Les socialistes et démocrates S&D au Parlement européen ont eux aussi salué la proposition du"Mécanisme pour l'interconnexion en Europe", "parce que ce mécanisme dopera l'emploi et la compétitivité et contribuera à l’achèvement du marché unique". Ils sont "heureux que la Commission propose un plan de croissance, parce que nous avons répété à satiété que l’austérité ne nous sortira pas de la crise et ne créera pas d’emplois." Pour eux, "ce mécanisme constitue un bon point de départ mais il ne réussira qu’à condition d'attirer des investissements nationaux et privés."
Mais les choix opérés par la Commission sont aussi critiqués. Le groupe des Verts au Parlement européen les a qualifiés de "rétrogrades" et a signalé son mécontentement à la lecture de la liste des couloirs prioritaires pour les réseaux électriques, car un seul est consacré au transport d'énergies renouvelables, contre quatre pour le gaz. Le Groupe des Verts/ ALE au Parlement européen "accueille favorablement la décision de la Commission de mettre cette question des infrastructures énergétiques à l'ordre du jour", mais "il s'inquiète cependant de l'intérêt porté aux combustibles fossiles au détriment des énergies renouvelables, en termes d'aide financière mais également pour la transparence de la procédure."

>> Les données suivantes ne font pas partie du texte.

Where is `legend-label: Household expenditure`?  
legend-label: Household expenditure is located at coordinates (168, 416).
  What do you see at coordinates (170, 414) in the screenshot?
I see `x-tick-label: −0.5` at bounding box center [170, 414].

Claude Turmes, l’eurodéputé vert luxembourgeois et rapporteur de la directive sur l'efficacité énergétique a déclaré : "Il y a également de vrais soucis concernant les propositions de cofinancement des fonds européens pour les grands projets de gazoducs : jusqu'à 80 % de financement européen pour des projets de gaz comme Nabucco. Etonnante décision alors que la Commission a elle-même déclaré que plus de 70 % des besoins de financement se situent dans le domaine du réseau électrique. Ces propositions sont donc sérieusement déséquilibrées."

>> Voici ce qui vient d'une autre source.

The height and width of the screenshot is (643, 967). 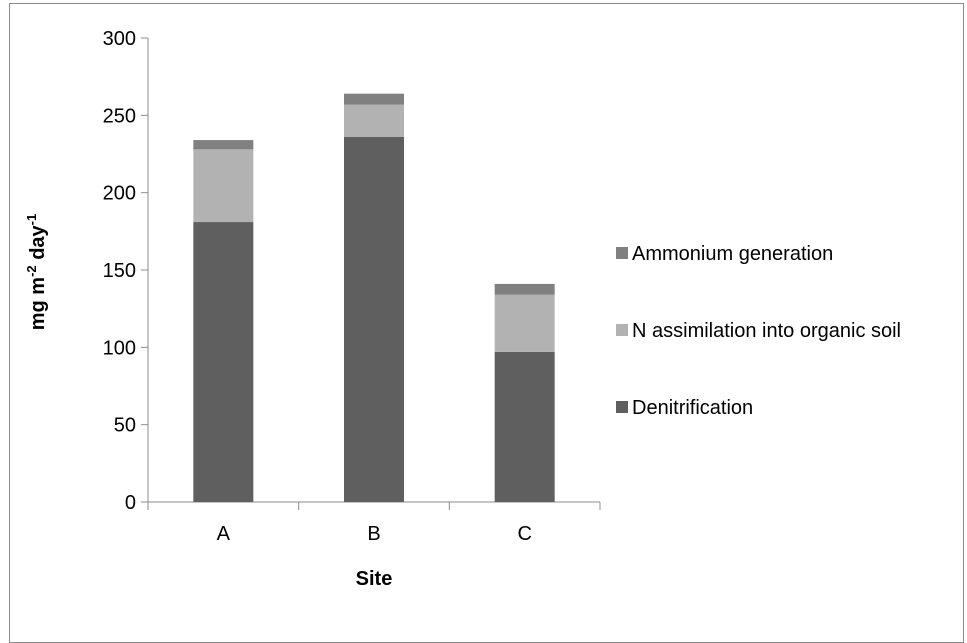 I want to click on y-tick-label: 100, so click(x=120, y=348).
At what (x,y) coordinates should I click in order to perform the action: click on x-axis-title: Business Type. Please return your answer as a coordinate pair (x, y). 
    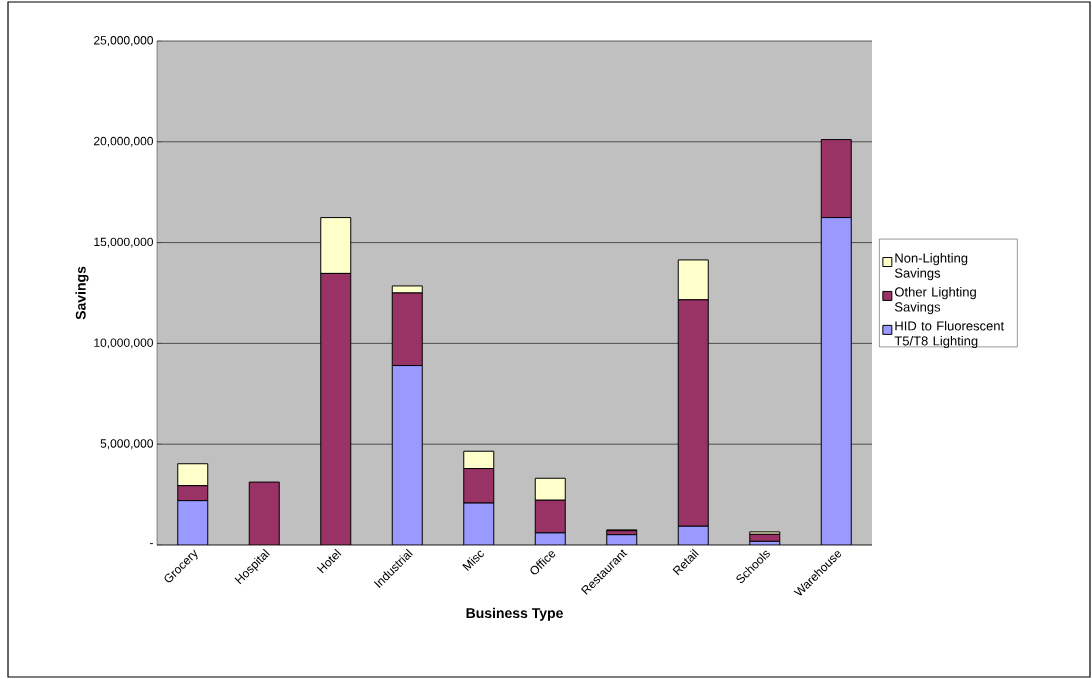
    Looking at the image, I should click on (514, 614).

Mais il dit aussi : "Heureusement, les propositions finales de la Commission soulignent l'obligation pour les projets d'infrastructure de respecter la législation environnementale européenne (contrairement aux versions précédentes qui penchaient vers l'exemption). En aucun cas les projets d'infrastructure énergétique ne peuvent miner la protection de l'environnement et la législation européenne dans ce domaine. Nous accueillons également favorablement les propositions sur l'accélération des procédures décisionnelles pour les autorisations d'infrastructure, ainsi que les propositions concrètes pour améliorer la transparence, l'accès à l'information et la participation du public."